— Start Passage —

Wednesday, December 12, 2012

'Concrete proposals' for Africa to benefit from the Green Climate Fund

By  Ochieng’ Ogodo

Journalist-Kenya

The African Development Bank (AfDB), in collaboration with Vivid Economics, has come up with a report making concrete proposals to help facilitate access by African countries to the Green Climate Fund.
Launched on the sidelines of the UN climate change conference (COP18) in Doha 26 November to 7 December, the “Getting Africa Ready for the Green Climate Fund” report strongly put forward a series of recommendations for the Green Climate Fund board and African nations that will increase the possibility of African countries accessing increased flows of climate finance from this source, with the support of the AfDB.
“African countries are not fully prepared to effectively benefit from all the possibilities the Green Climate Fund might allow”, said Anthony Nyong, AfDB’s manager in charge of Safeguards and Compliance in a press release.
“This report, he said, highlights actions that will help African countries overcome those challenges, with adequate assistance from the African Development Bank.”
The report, drawing from experiences of existing funds, has identified a number of key steps for African countries to maximise the possibilities that comes by the GCF.
“While the GCF might provide domestic institutions greater responsibility and accountability for flows of public climate finance raised from international sources, the existing experience of direct access demonstrates that many countries, including some in Africa, have had challenges in realising the opportunities provided by direct access,” said John Ward, from Vivid Economics.
The report has listed ten actions on the board that should be triggered to better meet African countries’ needs. These include capacity building resources being fast-tracked while more difficult design aspects of the GCF are reviewed.
The report also makes a very strong case for direct access and project applications to be processed and evaluated in many languages, including French as opposed to the current situation in which applications for the Adaptation Fund, another global climate finance mechanism of the UNFCCC, can only be done only in English.
Where English is not the first language,” the report says, it puts off some countries from even applying.  About Some 200 million people who are most vulnerable to climate change on the continent do not have English as a main language. The GCF can learn from this.

— End Passage —
— Start Supplied records —

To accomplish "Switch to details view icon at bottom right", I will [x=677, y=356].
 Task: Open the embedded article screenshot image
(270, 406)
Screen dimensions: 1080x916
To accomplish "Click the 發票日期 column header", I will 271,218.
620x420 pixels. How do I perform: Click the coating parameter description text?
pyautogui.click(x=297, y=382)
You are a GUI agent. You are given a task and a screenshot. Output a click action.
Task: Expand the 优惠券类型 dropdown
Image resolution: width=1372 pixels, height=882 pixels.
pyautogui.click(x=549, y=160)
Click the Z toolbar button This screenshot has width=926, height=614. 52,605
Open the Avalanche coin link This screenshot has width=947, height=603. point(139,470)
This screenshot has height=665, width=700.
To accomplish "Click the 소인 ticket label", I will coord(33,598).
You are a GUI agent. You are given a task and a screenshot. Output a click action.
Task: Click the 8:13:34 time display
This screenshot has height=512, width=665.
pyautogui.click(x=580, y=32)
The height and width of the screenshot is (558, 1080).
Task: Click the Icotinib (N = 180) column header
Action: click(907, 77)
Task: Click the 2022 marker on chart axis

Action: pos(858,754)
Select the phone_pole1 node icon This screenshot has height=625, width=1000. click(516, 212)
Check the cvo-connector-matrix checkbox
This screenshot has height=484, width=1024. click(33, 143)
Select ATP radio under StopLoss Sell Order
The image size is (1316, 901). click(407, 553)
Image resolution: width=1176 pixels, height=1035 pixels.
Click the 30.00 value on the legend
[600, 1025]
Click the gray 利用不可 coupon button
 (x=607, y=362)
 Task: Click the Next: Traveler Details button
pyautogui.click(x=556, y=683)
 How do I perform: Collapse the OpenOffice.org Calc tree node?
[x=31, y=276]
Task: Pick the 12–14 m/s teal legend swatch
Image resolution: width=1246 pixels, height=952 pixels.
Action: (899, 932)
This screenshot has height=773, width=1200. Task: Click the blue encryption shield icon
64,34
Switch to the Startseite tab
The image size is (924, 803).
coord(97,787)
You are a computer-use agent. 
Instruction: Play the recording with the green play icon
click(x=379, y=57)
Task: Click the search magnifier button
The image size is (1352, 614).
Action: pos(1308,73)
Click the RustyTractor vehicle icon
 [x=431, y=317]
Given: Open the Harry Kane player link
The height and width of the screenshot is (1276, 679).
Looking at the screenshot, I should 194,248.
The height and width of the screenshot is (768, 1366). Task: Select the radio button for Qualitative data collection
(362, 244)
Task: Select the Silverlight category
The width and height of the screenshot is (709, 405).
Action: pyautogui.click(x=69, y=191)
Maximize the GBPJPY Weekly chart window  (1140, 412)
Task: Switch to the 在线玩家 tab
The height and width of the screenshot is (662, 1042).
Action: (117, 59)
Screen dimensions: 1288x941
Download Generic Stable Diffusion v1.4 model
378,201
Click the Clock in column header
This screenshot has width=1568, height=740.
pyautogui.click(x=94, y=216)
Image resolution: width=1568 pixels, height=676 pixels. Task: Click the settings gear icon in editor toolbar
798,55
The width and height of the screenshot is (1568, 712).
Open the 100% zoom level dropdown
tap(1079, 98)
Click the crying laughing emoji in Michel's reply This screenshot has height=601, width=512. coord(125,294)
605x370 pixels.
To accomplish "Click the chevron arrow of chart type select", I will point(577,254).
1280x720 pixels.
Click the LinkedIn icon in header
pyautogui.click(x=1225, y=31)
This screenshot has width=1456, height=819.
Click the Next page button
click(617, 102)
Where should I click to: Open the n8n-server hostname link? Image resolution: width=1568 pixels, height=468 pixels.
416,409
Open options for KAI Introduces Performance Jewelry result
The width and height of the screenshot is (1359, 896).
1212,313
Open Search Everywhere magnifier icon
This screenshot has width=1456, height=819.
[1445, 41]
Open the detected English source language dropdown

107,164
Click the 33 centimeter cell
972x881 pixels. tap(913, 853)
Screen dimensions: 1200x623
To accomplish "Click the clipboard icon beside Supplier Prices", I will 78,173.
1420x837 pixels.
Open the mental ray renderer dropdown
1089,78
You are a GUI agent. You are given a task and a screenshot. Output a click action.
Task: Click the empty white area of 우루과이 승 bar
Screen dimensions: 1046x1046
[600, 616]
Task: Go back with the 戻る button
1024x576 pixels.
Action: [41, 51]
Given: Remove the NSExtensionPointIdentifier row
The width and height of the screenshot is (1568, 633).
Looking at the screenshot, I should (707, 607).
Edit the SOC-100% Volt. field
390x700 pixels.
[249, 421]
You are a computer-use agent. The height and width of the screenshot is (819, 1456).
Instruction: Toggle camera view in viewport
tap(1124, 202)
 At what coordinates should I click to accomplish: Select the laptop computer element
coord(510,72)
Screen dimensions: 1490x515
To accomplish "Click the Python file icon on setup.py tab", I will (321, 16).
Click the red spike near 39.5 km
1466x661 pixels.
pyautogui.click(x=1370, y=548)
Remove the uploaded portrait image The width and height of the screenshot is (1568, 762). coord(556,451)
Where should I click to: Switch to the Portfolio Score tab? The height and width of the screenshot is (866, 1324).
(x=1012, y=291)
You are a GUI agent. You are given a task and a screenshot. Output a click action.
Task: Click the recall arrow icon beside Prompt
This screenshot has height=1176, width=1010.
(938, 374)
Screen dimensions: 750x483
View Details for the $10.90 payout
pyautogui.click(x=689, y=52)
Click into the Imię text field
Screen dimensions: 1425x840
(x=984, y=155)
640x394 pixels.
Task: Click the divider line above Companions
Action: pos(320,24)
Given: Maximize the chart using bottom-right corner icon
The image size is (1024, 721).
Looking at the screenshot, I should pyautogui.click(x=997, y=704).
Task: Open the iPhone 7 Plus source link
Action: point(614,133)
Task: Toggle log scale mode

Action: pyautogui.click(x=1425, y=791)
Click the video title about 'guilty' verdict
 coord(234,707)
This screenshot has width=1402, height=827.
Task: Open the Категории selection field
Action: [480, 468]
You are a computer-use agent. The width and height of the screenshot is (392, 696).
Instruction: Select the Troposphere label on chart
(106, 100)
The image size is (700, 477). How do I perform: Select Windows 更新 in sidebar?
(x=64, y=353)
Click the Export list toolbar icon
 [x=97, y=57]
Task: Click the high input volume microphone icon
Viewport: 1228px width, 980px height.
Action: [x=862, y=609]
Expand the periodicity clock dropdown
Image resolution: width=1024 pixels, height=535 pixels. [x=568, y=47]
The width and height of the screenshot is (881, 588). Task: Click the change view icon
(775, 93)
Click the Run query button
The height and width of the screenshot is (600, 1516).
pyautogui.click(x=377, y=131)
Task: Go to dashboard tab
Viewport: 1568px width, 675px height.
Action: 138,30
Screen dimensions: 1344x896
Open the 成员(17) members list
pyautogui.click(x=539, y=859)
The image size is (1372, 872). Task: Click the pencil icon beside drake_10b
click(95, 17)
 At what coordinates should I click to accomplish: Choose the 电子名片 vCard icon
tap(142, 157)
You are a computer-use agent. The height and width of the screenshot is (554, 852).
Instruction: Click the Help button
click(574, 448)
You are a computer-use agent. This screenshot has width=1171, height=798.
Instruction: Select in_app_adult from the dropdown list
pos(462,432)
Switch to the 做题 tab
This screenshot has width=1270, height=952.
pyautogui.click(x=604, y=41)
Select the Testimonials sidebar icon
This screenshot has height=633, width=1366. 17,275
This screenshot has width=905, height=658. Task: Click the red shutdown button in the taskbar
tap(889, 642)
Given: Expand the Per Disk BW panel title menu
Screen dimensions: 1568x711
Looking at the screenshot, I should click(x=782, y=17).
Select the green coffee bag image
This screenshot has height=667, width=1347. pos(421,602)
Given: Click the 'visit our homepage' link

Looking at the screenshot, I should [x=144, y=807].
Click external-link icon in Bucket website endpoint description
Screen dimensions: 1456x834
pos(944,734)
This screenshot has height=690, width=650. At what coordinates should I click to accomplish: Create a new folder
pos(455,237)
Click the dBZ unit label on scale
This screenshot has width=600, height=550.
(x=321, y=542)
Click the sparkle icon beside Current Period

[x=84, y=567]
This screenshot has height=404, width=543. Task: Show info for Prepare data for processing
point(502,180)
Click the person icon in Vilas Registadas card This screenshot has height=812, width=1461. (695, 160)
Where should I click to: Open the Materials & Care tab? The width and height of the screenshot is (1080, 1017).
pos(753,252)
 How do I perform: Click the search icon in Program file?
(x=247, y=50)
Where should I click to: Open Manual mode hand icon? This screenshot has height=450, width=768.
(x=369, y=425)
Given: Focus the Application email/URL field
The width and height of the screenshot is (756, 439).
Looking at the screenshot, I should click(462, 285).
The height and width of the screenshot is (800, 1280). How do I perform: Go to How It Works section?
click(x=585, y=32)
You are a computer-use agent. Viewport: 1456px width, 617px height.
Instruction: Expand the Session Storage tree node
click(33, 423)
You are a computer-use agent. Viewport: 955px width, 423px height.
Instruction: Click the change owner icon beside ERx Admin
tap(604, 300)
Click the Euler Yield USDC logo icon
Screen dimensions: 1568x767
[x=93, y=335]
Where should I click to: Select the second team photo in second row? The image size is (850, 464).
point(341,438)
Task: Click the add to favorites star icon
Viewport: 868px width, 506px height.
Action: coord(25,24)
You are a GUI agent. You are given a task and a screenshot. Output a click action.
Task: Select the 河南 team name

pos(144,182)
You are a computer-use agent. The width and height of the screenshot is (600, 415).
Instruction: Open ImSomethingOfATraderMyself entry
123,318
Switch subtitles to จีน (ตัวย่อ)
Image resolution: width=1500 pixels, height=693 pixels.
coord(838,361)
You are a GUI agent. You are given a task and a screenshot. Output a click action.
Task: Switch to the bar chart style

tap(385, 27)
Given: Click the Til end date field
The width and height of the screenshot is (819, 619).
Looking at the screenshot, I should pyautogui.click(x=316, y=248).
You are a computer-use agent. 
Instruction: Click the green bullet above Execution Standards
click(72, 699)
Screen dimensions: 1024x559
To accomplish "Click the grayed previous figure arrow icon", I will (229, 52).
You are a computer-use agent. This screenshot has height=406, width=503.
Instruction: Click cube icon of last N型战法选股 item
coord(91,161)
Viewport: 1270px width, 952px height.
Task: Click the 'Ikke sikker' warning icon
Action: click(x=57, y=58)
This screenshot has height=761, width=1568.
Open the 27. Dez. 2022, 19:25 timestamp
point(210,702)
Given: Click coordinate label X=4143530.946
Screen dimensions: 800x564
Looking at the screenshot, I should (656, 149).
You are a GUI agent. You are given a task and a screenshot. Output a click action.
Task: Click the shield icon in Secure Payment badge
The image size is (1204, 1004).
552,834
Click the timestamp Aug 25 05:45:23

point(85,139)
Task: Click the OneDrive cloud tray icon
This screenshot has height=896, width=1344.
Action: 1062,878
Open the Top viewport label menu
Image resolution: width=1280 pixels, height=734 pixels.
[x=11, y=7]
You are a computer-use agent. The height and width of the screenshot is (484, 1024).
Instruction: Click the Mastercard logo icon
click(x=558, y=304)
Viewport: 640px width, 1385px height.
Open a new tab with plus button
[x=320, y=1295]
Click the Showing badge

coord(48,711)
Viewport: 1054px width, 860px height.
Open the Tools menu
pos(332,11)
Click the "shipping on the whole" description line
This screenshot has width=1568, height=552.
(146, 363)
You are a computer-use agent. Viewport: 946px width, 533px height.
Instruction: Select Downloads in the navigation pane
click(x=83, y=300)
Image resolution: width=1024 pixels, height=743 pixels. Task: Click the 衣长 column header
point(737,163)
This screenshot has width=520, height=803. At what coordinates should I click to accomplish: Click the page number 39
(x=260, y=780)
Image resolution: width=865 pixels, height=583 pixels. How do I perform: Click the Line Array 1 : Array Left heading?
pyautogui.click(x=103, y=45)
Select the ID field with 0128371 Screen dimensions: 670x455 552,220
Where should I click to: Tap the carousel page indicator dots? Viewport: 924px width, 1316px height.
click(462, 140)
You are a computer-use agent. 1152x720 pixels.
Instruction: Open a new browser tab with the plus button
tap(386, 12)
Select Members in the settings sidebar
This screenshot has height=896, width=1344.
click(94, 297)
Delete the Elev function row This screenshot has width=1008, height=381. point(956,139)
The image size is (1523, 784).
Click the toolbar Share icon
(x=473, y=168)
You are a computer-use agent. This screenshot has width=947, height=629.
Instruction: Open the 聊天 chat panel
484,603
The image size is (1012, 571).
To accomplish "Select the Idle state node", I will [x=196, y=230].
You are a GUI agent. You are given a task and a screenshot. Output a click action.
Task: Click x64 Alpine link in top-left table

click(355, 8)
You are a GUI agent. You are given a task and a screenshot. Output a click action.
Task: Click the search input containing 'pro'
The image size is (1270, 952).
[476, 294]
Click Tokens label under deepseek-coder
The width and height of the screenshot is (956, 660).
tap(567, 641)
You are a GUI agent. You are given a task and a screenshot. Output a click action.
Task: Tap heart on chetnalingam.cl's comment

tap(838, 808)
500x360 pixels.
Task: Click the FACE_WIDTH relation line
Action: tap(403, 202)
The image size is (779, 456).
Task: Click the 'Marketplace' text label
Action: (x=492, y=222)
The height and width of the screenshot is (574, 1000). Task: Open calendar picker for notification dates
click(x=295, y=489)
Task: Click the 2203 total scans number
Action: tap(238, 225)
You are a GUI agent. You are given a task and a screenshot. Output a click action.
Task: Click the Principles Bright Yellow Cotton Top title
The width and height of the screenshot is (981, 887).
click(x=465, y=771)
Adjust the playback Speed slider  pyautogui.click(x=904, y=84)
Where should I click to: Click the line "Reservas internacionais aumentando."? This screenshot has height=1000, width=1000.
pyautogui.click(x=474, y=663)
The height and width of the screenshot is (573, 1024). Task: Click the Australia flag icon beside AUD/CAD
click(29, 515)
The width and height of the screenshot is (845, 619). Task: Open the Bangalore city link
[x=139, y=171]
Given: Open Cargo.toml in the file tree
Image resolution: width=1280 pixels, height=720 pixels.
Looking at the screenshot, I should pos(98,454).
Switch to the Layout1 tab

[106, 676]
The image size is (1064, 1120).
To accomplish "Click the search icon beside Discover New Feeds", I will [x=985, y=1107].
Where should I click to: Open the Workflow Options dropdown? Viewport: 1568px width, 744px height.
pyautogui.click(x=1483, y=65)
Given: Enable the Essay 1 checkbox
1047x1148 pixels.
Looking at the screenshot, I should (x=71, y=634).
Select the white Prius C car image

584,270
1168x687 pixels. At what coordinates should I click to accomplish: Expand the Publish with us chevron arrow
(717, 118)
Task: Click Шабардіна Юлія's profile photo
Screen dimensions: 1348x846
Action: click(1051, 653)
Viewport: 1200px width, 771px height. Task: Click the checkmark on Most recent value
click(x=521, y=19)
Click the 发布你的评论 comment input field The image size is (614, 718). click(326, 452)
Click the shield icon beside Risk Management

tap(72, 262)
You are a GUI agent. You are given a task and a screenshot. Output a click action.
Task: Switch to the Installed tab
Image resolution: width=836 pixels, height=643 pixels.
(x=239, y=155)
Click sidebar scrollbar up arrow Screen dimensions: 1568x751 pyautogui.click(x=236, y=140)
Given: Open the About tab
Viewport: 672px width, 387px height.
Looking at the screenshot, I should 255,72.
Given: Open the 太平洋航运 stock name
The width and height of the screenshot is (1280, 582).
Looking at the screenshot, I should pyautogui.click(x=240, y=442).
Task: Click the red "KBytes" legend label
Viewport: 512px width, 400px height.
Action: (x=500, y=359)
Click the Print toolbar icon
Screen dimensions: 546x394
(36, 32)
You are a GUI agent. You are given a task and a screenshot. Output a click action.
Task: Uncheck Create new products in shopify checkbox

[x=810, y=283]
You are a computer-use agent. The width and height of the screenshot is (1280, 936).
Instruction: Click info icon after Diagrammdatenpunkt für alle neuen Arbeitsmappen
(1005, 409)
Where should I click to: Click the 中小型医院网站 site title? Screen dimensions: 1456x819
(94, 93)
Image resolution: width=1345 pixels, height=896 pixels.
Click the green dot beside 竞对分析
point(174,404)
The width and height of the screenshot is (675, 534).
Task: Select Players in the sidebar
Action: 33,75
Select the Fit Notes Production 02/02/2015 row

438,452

— End Supplied records —

*Requests*:
• A. Quote the stretch of the Green Climate Fund article from "The report has" through "only in English.".
• B. Please print the stretch of the records from their start through the line containing "Select the phone_pole1".
The Green Climate Fund article and the records have nothing to do with each other.

*Expected responses*:
• A.
The report has listed ten actions on the board that should be triggered to better meet African countries’ needs. These include capacity building resources being fast-tracked while more difficult design aspects of the GCF are reviewed.
The report also makes a very strong case for direct access and project applications to be processed and evaluated in many languages, including French as opposed to the current situation in which applications for the Adaptation Fund, another global climate finance mechanism of the UNFCCC, can only be done only in English.

• B.
To accomplish "Switch to details view icon at bottom right", I will [x=677, y=356].
 Task: Open the embedded article screenshot image
(270, 406)
Screen dimensions: 1080x916
To accomplish "Click the 發票日期 column header", I will 271,218.
620x420 pixels. How do I perform: Click the coating parameter description text?
pyautogui.click(x=297, y=382)
You are a GUI agent. You are given a task and a screenshot. Output a click action.
Task: Expand the 优惠券类型 dropdown
Image resolution: width=1372 pixels, height=882 pixels.
pyautogui.click(x=549, y=160)
Click the Z toolbar button This screenshot has width=926, height=614. 52,605
Open the Avalanche coin link This screenshot has width=947, height=603. point(139,470)
This screenshot has height=665, width=700.
To accomplish "Click the 소인 ticket label", I will coord(33,598).
You are a GUI agent. You are given a task and a screenshot. Output a click action.
Task: Click the 8:13:34 time display
This screenshot has height=512, width=665.
pyautogui.click(x=580, y=32)
The height and width of the screenshot is (558, 1080).
Task: Click the Icotinib (N = 180) column header
Action: click(907, 77)
Task: Click the 2022 marker on chart axis

Action: pos(858,754)
Select the phone_pole1 node icon This screenshot has height=625, width=1000. click(516, 212)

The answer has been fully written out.